US sanctions DPRK leader over rights abuses
The United States on July 6 sanctioned the Democratic People's Republic of Korea (DPRK) leader Kim Jong Un for the first time, citing "notorious abuses of human rights," in a move that diplomats say will incense the nuclear-armed country.
The sanctions, the first to target any North Koreans for rights abuses, affect property and other assets within US jurisdiction and extend to 10 other individuals and five government ministries and departments, the USTreasury Department said in a statement.
The sanctions place those officials on a blacklist making them radioactive to major financial institutions and companies while freezing any assets they may already have in US banks.
"Under Kim Jong Un, the DPRK continues to inflict intolerable cruelty and hardship on millions of its own people, including extrajudicial killings, forced labor, and torture," Acting Undersecretary for Terrorism and Financial Intelligence Adam J. Szubin said in the statement.
In the DPRK, the leader is the subject of state-mandated adulation and considered infallible.

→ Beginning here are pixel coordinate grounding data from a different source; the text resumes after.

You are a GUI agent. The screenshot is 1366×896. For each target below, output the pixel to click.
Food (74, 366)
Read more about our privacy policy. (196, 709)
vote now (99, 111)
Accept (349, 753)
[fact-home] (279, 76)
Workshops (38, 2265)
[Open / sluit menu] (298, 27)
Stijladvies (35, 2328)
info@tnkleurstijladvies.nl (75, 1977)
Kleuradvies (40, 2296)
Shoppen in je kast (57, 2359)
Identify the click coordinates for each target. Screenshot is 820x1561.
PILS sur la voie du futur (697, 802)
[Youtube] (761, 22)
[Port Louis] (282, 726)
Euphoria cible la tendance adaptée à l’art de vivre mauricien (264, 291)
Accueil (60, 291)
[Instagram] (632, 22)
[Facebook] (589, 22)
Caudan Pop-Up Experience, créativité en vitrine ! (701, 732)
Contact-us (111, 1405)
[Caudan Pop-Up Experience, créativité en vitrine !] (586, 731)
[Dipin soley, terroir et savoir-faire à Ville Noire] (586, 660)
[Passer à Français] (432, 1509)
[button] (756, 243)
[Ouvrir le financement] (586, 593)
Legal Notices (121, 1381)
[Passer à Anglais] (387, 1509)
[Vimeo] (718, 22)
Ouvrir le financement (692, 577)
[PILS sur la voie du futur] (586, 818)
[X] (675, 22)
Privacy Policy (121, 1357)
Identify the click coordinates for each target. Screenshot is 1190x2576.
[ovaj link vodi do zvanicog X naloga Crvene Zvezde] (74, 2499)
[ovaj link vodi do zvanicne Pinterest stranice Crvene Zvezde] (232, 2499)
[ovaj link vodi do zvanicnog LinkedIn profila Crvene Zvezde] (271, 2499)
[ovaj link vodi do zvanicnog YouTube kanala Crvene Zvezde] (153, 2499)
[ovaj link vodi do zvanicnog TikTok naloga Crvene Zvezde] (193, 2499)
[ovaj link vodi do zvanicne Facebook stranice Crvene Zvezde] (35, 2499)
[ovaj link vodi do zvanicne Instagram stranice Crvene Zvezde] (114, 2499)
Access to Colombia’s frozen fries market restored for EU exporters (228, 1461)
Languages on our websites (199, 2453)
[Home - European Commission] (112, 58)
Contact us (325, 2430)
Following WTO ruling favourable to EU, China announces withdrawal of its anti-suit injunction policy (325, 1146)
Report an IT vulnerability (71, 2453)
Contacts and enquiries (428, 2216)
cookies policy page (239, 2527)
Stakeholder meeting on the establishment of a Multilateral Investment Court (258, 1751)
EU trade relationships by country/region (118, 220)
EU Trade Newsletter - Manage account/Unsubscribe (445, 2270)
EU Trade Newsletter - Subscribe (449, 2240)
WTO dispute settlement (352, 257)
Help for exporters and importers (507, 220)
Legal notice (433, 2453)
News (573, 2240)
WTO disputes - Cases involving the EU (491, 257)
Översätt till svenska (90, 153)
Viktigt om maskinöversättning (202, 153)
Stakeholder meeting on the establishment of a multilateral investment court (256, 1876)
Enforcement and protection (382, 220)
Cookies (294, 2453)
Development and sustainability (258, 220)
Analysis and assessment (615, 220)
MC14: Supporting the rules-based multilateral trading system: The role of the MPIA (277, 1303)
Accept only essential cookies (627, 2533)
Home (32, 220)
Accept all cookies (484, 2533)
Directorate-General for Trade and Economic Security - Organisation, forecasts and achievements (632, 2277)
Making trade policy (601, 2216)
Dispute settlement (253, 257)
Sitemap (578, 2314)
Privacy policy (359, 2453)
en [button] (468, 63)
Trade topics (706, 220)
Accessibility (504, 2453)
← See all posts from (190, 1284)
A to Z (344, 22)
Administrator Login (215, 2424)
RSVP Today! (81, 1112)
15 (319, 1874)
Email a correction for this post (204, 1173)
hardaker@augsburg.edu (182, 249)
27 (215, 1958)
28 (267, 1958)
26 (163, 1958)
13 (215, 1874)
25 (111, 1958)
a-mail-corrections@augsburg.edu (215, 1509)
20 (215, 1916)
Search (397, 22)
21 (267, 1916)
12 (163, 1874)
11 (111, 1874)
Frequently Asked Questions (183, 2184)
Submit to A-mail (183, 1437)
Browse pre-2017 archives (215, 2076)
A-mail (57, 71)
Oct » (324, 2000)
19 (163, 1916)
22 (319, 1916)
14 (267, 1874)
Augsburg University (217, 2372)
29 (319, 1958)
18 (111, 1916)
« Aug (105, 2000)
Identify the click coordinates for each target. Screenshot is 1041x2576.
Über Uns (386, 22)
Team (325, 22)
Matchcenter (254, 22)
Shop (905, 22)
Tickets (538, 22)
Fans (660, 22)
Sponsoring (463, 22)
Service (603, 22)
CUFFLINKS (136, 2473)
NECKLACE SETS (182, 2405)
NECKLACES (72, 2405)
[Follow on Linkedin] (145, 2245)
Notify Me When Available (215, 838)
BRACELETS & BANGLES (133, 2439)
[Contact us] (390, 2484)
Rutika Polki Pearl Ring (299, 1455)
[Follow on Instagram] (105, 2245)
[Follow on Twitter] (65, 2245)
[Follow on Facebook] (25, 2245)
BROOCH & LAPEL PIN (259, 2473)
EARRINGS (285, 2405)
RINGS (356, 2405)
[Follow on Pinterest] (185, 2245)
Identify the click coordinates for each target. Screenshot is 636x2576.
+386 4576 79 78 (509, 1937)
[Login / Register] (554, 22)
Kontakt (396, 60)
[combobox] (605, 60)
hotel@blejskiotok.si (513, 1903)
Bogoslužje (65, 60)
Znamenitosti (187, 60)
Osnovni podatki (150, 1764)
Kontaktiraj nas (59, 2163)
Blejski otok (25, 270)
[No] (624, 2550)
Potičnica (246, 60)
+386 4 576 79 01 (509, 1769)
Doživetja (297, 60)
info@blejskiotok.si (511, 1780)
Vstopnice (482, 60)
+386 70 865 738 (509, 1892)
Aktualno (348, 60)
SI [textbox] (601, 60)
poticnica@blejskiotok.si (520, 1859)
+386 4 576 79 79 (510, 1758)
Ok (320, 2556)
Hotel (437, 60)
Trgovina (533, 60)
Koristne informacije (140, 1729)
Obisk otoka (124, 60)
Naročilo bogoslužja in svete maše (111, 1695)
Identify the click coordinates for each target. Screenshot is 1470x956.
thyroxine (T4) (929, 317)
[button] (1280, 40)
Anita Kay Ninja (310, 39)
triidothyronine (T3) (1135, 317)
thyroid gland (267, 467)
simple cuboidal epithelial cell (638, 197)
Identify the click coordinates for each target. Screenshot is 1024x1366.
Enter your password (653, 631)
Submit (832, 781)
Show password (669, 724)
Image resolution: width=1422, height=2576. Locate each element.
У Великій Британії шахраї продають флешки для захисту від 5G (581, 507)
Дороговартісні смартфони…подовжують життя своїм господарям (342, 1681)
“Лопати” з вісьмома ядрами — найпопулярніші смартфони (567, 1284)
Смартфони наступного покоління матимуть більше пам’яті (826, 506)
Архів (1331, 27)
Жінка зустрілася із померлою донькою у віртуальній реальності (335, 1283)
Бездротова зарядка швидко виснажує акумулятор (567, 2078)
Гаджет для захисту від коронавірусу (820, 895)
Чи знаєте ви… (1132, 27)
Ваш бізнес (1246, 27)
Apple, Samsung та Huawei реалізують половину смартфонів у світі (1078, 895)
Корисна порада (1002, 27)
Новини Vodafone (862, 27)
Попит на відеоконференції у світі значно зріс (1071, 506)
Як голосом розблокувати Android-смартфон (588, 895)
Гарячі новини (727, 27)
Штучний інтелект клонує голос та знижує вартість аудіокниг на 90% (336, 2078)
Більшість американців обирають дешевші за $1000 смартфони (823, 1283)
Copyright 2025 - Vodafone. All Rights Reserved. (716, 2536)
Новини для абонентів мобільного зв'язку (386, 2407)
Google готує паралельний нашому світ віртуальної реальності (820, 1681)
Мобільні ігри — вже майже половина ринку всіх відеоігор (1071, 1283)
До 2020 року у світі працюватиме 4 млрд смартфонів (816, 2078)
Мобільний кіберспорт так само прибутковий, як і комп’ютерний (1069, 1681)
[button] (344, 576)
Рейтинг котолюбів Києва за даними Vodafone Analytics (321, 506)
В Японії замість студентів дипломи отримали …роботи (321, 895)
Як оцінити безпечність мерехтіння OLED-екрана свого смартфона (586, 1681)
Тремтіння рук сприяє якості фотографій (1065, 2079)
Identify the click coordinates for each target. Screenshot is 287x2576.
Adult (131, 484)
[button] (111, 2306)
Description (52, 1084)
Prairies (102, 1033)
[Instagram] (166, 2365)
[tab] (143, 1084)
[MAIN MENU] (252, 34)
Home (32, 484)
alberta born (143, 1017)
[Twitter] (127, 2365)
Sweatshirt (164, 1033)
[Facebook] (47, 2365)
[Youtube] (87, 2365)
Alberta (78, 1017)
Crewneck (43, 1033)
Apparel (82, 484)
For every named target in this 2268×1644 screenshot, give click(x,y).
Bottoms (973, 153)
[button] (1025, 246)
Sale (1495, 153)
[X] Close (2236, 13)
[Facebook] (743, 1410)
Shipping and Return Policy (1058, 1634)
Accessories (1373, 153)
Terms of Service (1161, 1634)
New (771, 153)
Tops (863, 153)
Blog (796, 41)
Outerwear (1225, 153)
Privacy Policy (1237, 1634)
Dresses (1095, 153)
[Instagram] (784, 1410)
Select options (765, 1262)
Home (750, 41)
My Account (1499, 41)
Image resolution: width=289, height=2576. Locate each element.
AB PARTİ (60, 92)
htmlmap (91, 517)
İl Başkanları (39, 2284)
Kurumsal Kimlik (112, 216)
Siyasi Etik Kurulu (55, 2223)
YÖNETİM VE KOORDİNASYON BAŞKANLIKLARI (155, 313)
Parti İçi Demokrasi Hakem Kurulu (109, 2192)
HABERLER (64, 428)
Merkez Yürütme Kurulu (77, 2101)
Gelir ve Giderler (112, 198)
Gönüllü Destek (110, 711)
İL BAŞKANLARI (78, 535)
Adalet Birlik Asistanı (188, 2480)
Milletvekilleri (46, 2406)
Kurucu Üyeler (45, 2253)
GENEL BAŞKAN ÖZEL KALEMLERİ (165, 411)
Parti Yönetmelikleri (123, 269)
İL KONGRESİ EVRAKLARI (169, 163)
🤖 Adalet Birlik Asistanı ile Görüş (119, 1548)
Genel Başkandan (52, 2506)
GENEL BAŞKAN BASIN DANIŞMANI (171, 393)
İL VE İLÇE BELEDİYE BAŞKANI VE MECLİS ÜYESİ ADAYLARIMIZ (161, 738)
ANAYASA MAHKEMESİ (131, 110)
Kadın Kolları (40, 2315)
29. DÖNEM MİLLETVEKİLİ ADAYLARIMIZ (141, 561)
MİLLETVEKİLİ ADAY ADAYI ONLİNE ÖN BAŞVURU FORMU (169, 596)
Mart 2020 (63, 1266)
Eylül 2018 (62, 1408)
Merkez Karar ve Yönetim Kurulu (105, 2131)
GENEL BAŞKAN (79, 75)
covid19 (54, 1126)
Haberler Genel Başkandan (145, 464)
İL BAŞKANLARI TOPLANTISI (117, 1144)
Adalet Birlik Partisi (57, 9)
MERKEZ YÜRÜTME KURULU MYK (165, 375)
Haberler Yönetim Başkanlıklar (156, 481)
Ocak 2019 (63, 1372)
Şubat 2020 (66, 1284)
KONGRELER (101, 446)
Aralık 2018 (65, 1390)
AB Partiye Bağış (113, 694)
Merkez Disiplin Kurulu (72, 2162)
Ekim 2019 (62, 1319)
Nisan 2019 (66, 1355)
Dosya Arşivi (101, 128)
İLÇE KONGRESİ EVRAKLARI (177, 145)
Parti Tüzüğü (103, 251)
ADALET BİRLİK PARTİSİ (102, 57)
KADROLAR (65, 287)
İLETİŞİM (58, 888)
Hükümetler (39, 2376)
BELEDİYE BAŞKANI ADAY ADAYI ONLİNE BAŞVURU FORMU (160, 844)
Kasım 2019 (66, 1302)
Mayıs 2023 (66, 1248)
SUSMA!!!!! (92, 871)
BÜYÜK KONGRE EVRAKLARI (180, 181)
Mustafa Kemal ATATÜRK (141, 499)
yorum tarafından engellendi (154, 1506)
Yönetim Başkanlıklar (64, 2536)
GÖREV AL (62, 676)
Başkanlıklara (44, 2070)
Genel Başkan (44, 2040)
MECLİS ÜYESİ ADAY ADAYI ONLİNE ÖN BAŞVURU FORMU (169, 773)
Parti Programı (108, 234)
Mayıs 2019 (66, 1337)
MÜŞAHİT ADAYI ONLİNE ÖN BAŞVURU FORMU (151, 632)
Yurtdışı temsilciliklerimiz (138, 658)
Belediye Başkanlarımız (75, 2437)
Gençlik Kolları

In a report by the US State Department to Congress, Kim Jong Un topped a list of those responsible for serious human rights abuses and censorship in the DPRK. Many of the abuses happen in the DPRK's political prisoner camps, which hold between 80,000 and 120,000 prisoners including children, the report said.
The Treasury statement said he had "engaged in, facilitated, or been responsible for an abuse or violation of human rights by the Government of DPRK or the Workers’ Party of Korea."
The sanctions also named lower-level officials such as Choe Pu Il, the minister of People’s Security, as directly responsible for abuses.